▼
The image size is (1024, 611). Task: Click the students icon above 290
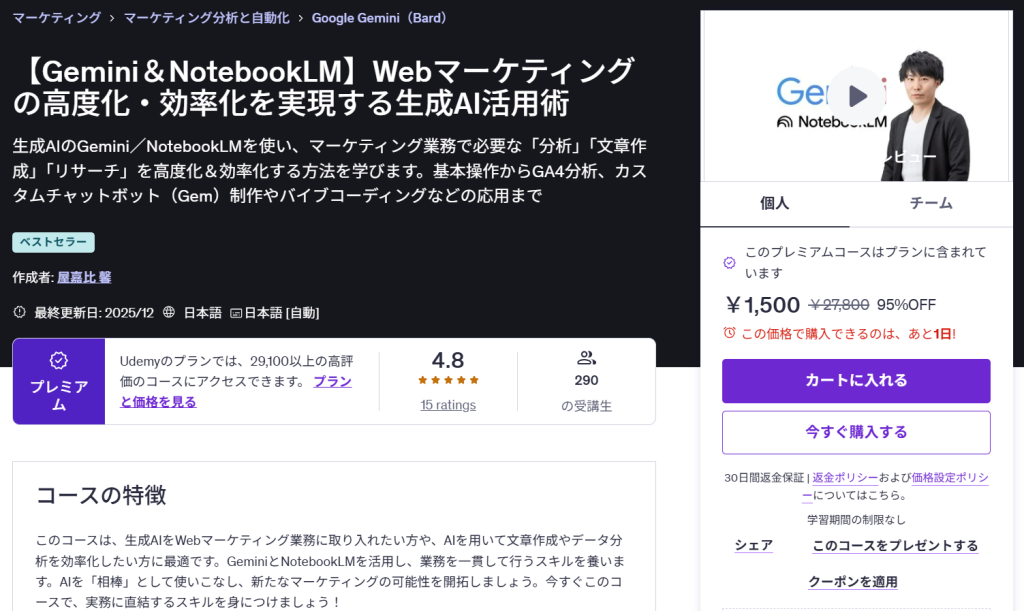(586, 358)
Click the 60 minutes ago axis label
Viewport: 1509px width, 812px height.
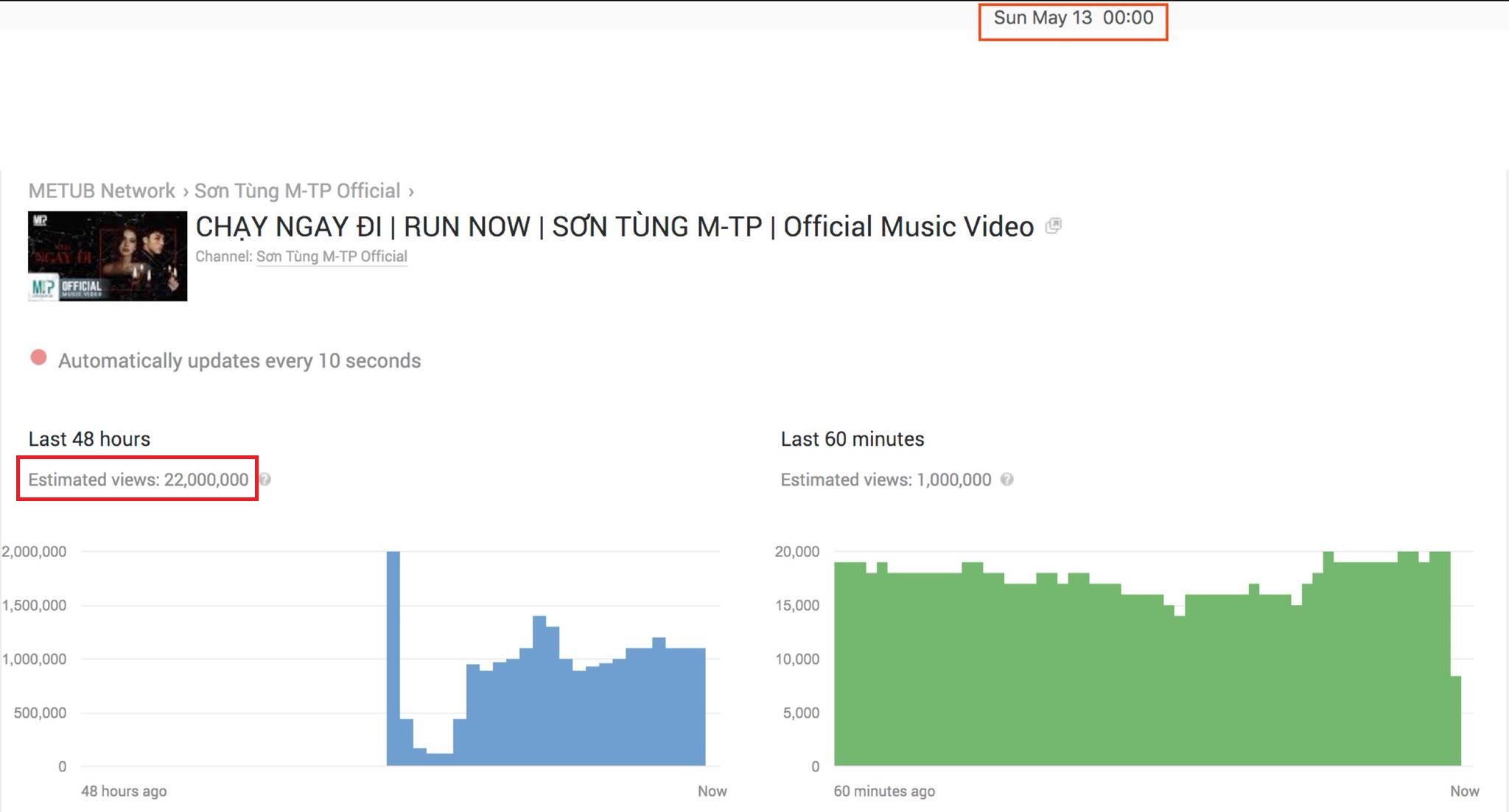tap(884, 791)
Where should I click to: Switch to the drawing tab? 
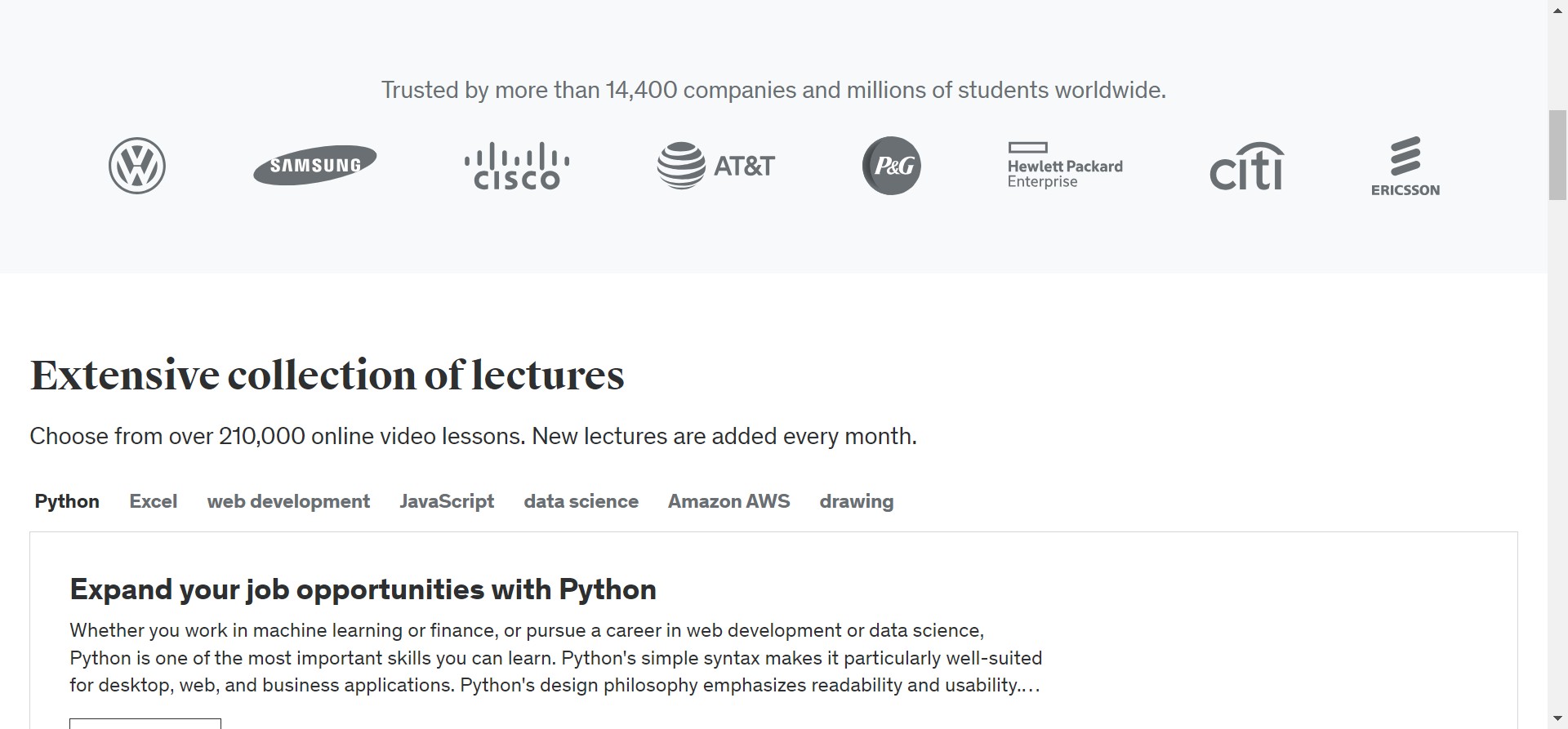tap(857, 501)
▲
▼
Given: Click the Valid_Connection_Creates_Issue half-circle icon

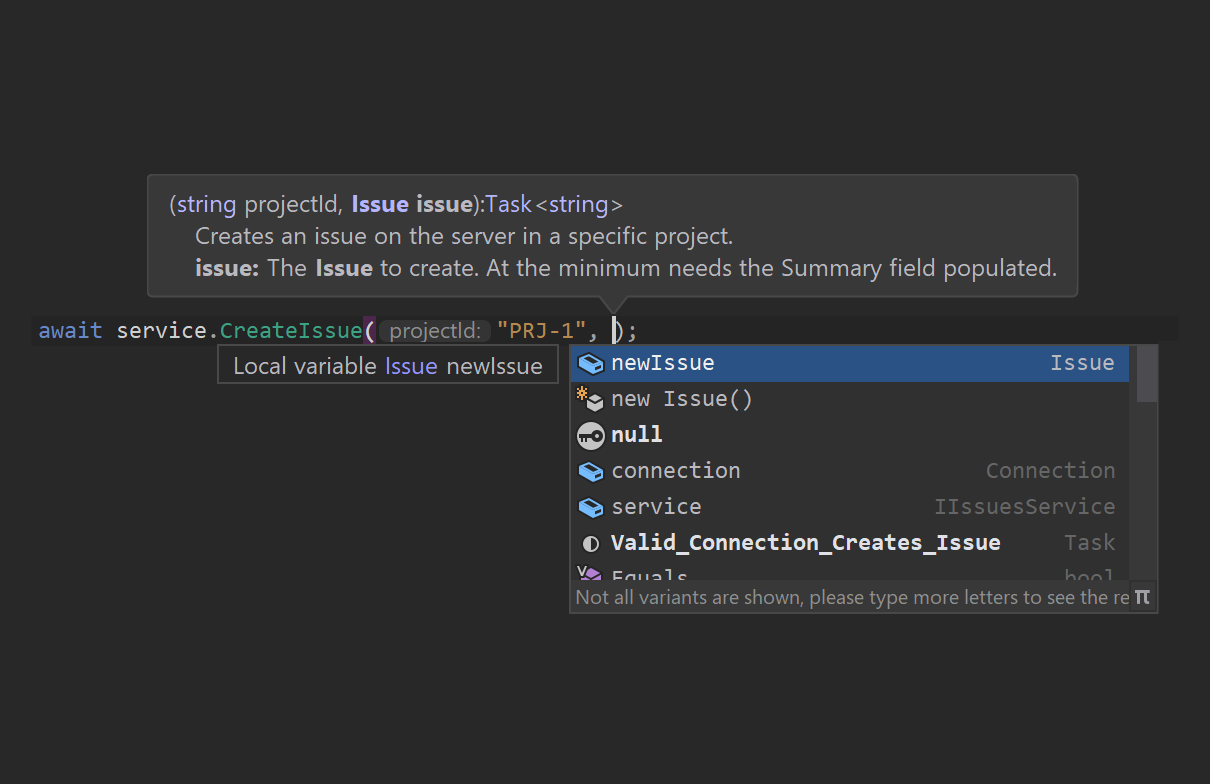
▲
**작성할 내용**
위 자료에서 "The image size"이 들어 있는 줄부터 "tap(857, 501)"이 들어 있는 줄까지를 열 이름이 지시문과 정답인 두 열짜리 CSV로 다시 써 주세요. 자료 하나가 한 행이 되고, 지시문과 정답은 각각 큰따옴표로 묶은 한 필드에 줄바꿈을 공백으로 바꿔 넣으며, 그림은 답에서 뺍니다.

**전체 답변**
지시문,정답
"The image size is (1024, 611). Task: Click the students icon above 290","(586, 358)"
"Click the 60 minutes ago axis label Viewport: 1509px width, 812px height.","tap(884, 791)"
"Where should I click to: Switch to the drawing tab?","tap(857, 501)"